● **Bloc de texte**
=======
« Deux Jean pour une même femme » n’est peut-être pas le meilleur titre, mais c’est probablement le plus juste. Le texte qui va suivre n’est pas évident du tout à écrire pour bien se faire comprendre. Il faut reconnaître que je suis tombé des nues en lisant ce texte, qui fort heureusement, n’est pas trop compliqué à lire à quelques exceptions près.
D’entrée de jeu, je peux déjà mettre dans le dico un nouveau mot : le « trépoir« . Au XVIIe siècle, trépoir est le palier d’un escalier se trouvant devant une porte donnant accès au premier étage de la maison par l’extérieur. La rencontre entre deux protagonistes et le notaire se déroule sur le trépoir de la place publique. Je suppose qu’il s’agit du palier qui donne accès à la salle commune située au-dessus de la halle de Monfort.
Les deux protagonistes de l’affaire sont : Françoise de Souffarès (1), requérante et Gratienne de Pujos (2) face au notaire royal Mazars. (3) Pour comprendre ce qui se passe dans ce texte, il est plus simple de vous soumettre la retranscription.
=======
● **Enregistrements**

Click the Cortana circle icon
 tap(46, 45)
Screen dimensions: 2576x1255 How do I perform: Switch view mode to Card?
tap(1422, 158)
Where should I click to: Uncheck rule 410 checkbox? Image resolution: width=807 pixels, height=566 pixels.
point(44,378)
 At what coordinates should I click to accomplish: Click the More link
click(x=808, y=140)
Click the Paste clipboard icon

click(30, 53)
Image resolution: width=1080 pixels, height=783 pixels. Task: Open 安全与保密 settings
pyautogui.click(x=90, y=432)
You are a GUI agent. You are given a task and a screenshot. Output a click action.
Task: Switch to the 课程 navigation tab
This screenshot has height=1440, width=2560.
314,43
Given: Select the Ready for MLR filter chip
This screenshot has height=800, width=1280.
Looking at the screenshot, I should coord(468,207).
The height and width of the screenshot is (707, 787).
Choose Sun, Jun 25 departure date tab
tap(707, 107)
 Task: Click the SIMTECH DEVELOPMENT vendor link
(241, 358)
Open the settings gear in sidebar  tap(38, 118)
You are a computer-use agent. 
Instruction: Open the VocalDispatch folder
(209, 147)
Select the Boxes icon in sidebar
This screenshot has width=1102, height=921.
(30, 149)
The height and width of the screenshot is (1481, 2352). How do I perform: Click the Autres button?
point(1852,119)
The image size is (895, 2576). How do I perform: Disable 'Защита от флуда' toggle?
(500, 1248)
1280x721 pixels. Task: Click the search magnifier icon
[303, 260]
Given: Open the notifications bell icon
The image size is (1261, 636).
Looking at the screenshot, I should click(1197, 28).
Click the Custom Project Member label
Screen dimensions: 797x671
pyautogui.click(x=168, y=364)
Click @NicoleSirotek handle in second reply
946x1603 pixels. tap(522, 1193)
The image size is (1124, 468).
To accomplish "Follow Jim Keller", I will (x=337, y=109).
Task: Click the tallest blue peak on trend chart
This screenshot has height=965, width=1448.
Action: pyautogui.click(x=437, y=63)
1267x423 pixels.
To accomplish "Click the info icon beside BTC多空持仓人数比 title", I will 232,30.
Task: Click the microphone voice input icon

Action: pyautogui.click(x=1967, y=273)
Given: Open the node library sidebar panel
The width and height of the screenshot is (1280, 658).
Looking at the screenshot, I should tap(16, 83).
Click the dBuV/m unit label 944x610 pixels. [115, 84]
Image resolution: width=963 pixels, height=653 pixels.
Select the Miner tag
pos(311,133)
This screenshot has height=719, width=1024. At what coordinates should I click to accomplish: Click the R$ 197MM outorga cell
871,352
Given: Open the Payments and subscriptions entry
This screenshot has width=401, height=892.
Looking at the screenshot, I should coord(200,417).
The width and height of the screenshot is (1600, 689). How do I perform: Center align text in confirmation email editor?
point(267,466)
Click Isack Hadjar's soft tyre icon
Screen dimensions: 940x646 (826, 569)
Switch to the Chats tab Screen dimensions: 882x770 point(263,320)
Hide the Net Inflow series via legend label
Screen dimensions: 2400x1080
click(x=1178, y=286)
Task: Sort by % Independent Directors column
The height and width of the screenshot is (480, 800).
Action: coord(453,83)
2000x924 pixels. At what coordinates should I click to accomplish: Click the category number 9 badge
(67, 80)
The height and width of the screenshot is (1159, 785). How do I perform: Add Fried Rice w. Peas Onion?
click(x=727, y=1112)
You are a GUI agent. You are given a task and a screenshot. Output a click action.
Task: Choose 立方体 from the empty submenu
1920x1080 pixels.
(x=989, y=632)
=======
● **Tâche à réaliser**
Répondez brièvement aux points suivants en vous appuyant sur le bloc de texte.
(a) À quel siècle le mot « trépoir » désigne-t-il le palier d'un escalier situé devant une porte ?
(b) Où se déroule la rencontre entre les deux protagonistes et le notaire ?
(c) Comment s'appelle le notaire royal ?

● **Solution du problème**
(a) Au XVIIe siècle.
(b) Sur le trépoir de la place publique.
(c) Mazars.